Readers email us surprisingly often with questions about opening doors for women. AoM readers are interested in being gentlemen and obviously understand the basics of this traditional act of chivalry: when you get to a door before a lady, you should open it for her. But they wonder about scenarios where the set-up isn’t as cut and dry. What do you do with revolving doors? What about doors that push in instead of pull out? Do you keep holding the door for others after your date has gone through?

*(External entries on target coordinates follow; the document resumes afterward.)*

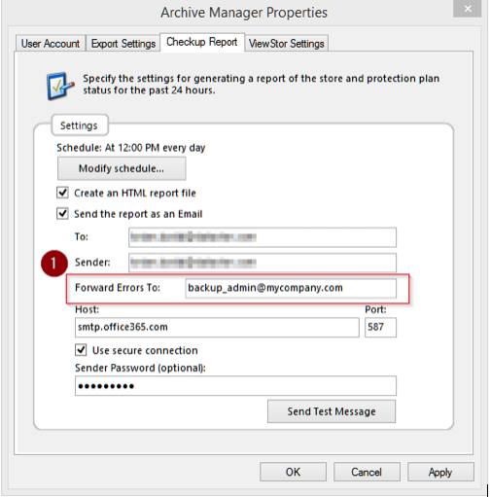Click the Port field showing 587
The image size is (491, 497).
[x=380, y=327]
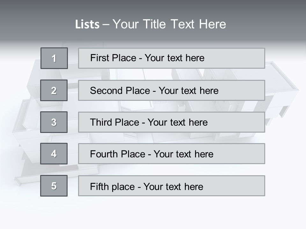
Task: Click the gray box numbered 3
Action: coord(54,122)
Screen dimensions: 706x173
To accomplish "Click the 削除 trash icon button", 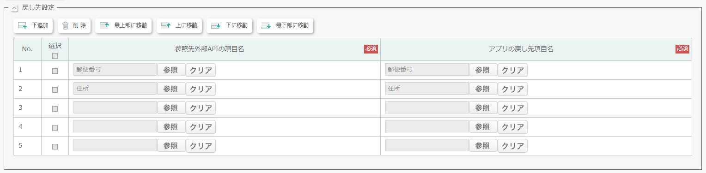I will point(74,26).
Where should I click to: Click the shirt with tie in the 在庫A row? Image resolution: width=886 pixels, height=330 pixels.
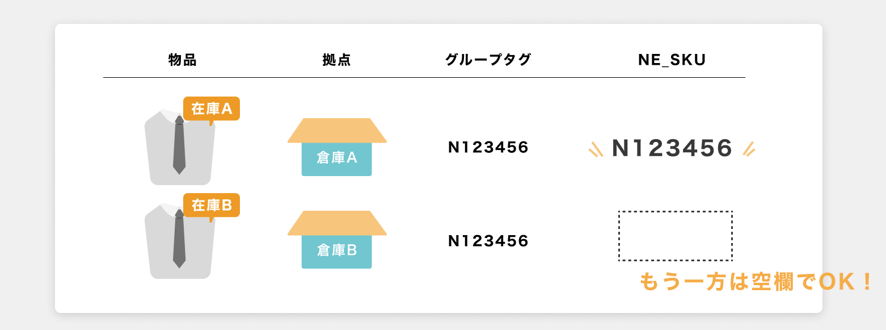(180, 147)
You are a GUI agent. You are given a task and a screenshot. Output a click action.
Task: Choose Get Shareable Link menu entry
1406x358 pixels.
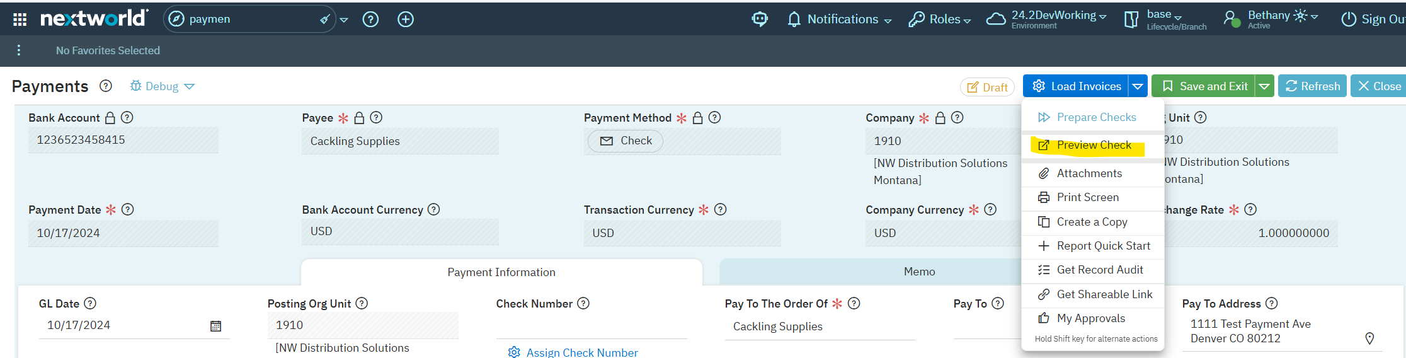pyautogui.click(x=1104, y=294)
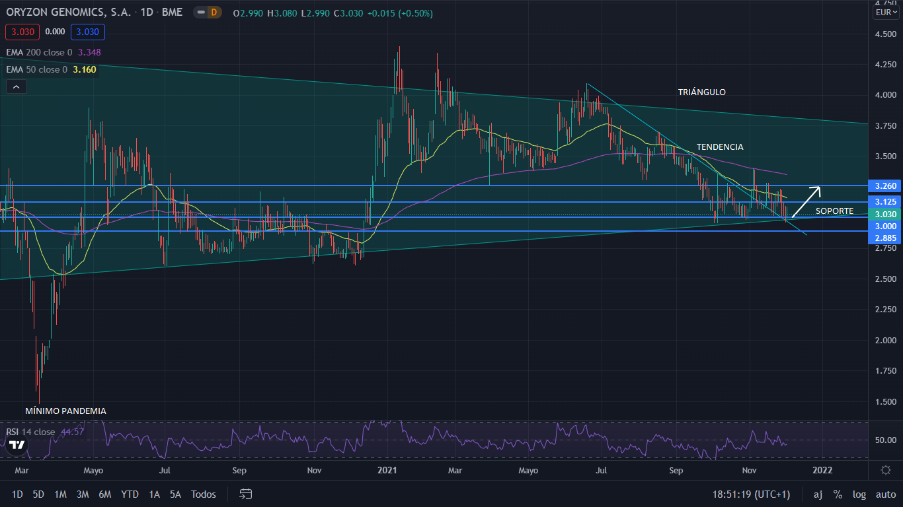Click the MÍNIMO PANDEMIA text annotation

(65, 411)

In today’s post, I’ll attempt to offer some guidelines to help a gentleman navigate a variety of door-opening situations.A Word on Door-Opening and Other Acts of Old Fashioned Chivalry
Before we get to the ins and outs of door opening, let us take a moment to discuss its place in modern society, because not everyone feels its a tradition worth preserving. There are some women who are offended by it because they think it implies the inferior status of women–that women are too weak to open doors for themselves. Kate thinks that if you’re dating a woman who takes umbrage at having the door opened for her, that’s a red flag, because it signals that she does not understand that a woman can be smart and independent while still being playful about gender roles. I can’t really speak to that, so I’ll let the ladies duke it out. Then there are men who think you shouldn’t do things like open doors for women because if women want to be fully independent and equal these days, then they need to give up being treated with any special consideration. To me this is an entirely wrong-headed approach to relationships, because it’s premised on the idea that everything must be tit for tat. Yes, you open doors for a woman, but your woman probably does special things for you. If she doesn’t, then that’s the problem, not chivalry itself. It’s madness to think that equality must mean doing the exact same things for each other and constantly keeping score.